After EPA failed to ban the deadly chemical methylene chloride, PRHE led a study that revealed workers remained at serious risk. The Agency is now poised to update its rule on methylene chloride and has acknowledged the risks the chemical poses to workers.
How did PRHE hold EPA accountable for its implementation of the Toxic Substances Control Act in 2022?
- Drafted and submitted 5 public comments
- Met with EPA leadership 3 times
- Published an analysis (and rebuttal) on how TSCA implementation has failed to protect vulnerable populations
- Generated numerous media stories challenging EPA to use the “best available science”
- All of the above
All of the above again.
…and now we promise no more “all of the above” answers.
How many pregnant people is PRHE trying to recruit for our DREAM study?
The correct answer is 10,000!
Our DREAM study is examining the long-term health implications of harmful chemical exposures in our environment, including increasing risk of cancer.
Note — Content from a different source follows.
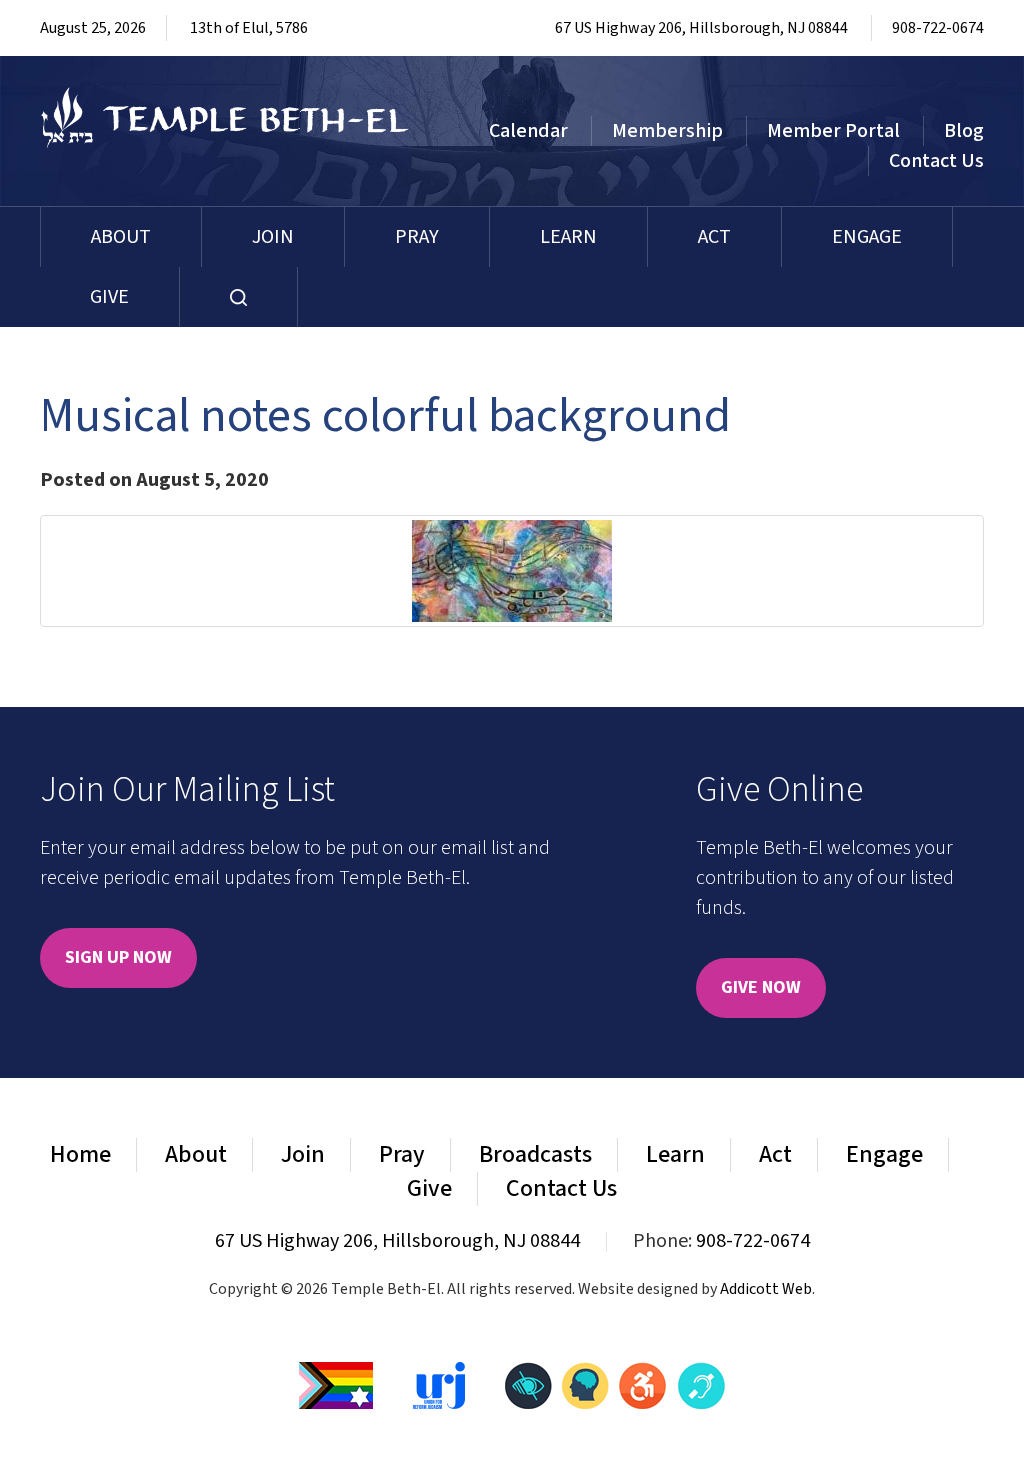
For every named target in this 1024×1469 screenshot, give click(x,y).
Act (714, 237)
We are recruiting pregnant people who live in San Francisco and surrounding counties or Fresno and surrounding counties. If you know someone who might want to help scientists learn more about how chemicals in our homes, air, food, water, and products affect pregnancy and child development, they can sign up here: https://prhe.ucsf.edu/join-our-research
Which social media channel did PRHE join in 2022?
You can now follow PRHE on Instagram @UCSF_PRHE!
Did you have fun taking this survey?
- This is your definition of fun?
- Yes, this was a creative way to share your work for the year.
- Ahem, someone has been working remotely for too long.
Only you know the correct answer to this one.
Last question! Who are we most thankful for?
- PRHE collaborators
- PRHE communicators
- PRHE community research coordinators
- PRHE funders
- PRHE managers
- PRHE operations staff
- PRHE Science Action Network members
- PRHE supporters
We’re pretty sure we don’t have to tell you the answer to this one!
An enormous thank you to everyone who makes PRHE’s work possible.
We wish you peace, happiness, health equity, and environmental justice as we work to reduce harmful chemicals and pollutants in 2023.